Le jeu optique est présent dans certains de mes tableaux. Je m’inspire de l’art cinétique, des mouvements fictifs d’un Agam ou d’un Vasarély. Mais cette démarche serait réductrice si l’on s’en tenait là. Je veux donc introduire de la fantaisie, une rupture dans la composition, quelque chose qui rende l’œuvre vivante, lyrique, joyeuse ou surprenante, voire bizarre.

Formes et matières se rejoignent dans une composition dans laquelle le plaisir visuel, la surprise, le jeu (de pistes ?) apparaissent. Je joue avec la répétition des formes, signes et couleurs présentés en séquence. Les lignes et les aplats apportent un cadre structurant et ordonné. Droites, segments, cercles, triangles etc. rappellent la pureté du raisonnement géométrique des mathématiques. La sérialité des motifs peut suggérer un environnement musical.

Le non construit ou le déconstruit, l’informel sont un autre axe exploré hors d’un cadre géométrique et parfois en concomitance ou en alternance avec ce dernier.  Mettre en jeu les subtilités de la matière colorée m’intéresse aussi. La pratique de la gouache qui peut être aquarellée, la mise en scène de touches de couleurs, la transparence permettent d’approfondir cette voie. Les œuvres de Zao Wou Ki, Sam Francis, Willem de Kooning ou Olivier Debré m’inspirent sur ce thème. Je suis sensible aux œuvres fauvistes ou expressionnistes.

Enfin je ne m’interdis pas l’intervention de signes graphiques ou textuels comme contrepoint dans une composition abstraite. Une façon de surprendre, de poser une énigme inconsciente au spectateur à l’instar d’un Miro. En décloisonnant plus encore la recherche j’arrive sur le terrain d’une espèce de surréalisme abstrait, les formes télescopées provoquant l’imaginaire de chacun.

« Cérébralité sensible »

Apollinaire à propos de Mondrian parlait en 1913 de « cérébralité sensible ». Cette formule peut s’appliquer à mon travail. Toutefois loin d’adhérer totalement à l’art conceptuel, quelque peu austère et désincarné, je propose un chemin où entrent en scène l’onirisme, l’imaginaire dans des paysages formels intériorisés, construits et équilibrés. Quand l’équilibre d’une composition est atteint j’aime qu’il soit autant ressenti par le spectateur que pensé ou réfléchi.

Des fantasmes, reflets d’un esprit surréaliste sont aussi représentés ou sous-jacents dans mes tableaux. Là encore je veux que l’ensemble reste formellement maîtrisé sans contredire mes côtés ludiques.

Pourquoi je peins

Mon intention est plutôt spirituelle. Par spirituel j’entends le sentiment du beau quand il est partagé et la notion de dialogue esthétique.
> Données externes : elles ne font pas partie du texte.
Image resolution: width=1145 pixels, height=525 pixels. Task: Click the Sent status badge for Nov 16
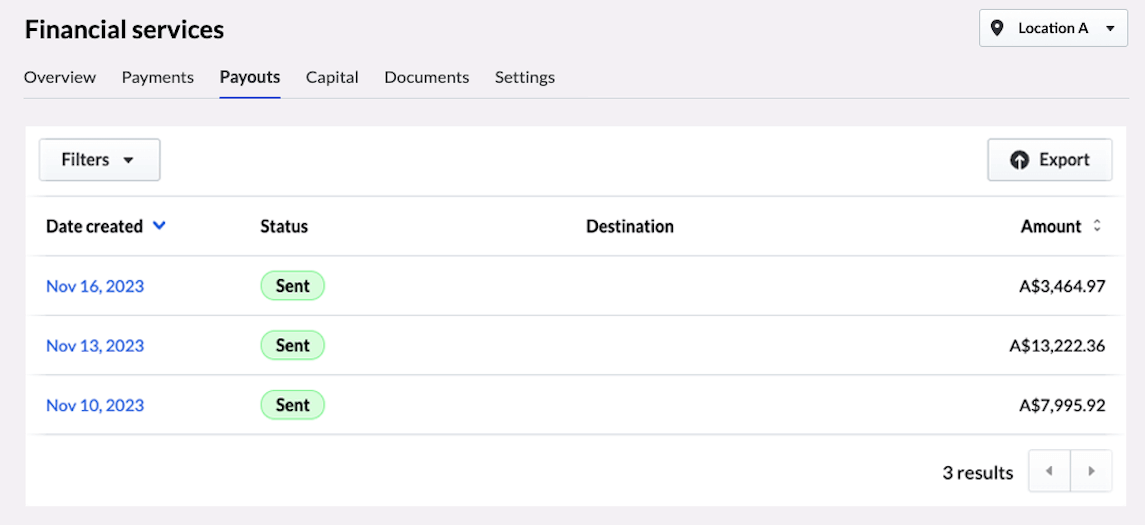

Avec le mouvement symboliste j’ai tendance à penser que l’art du peintre est d’abord individuel et singulier, en marge des structures sociales conventionnelles. Je ne vise, au point où j’en suis de mon parcours, aucune propagande en tant qu’artiste.

L’art est-il un divertissement ? Accessoirement mais il nous entraîne surtout vers l’insondable et le mystérieux, le contemplatif gratuit.

En somme j’invite le spectateur à un agréable dialogue hors des sentiers battus de notre vie quotidienne. Qu’il s’évade avec moi dans une rencontre et une émotion esthétiques. Avant tout je voudrais que celui ou celle qui regarde mon tableau éprouve d’abord un plaisir immédiat à l’instar de Delacroix déclarant peu avant sa mort : « le premier mérite d’un tableau est d’être une fête pour l’œil. » Ensuite, j’attends que la personne qui regarde éprouve une surprise, un sentiment d’étrangeté, une impression vivante et dynamique. Je voudrais que mon imagination rejoigne – est-ce de la magie ? – l’imaginaire du spectateur.

Art conceptuel et art sensuel dans une même fête visuelle : ce serait le but ultime.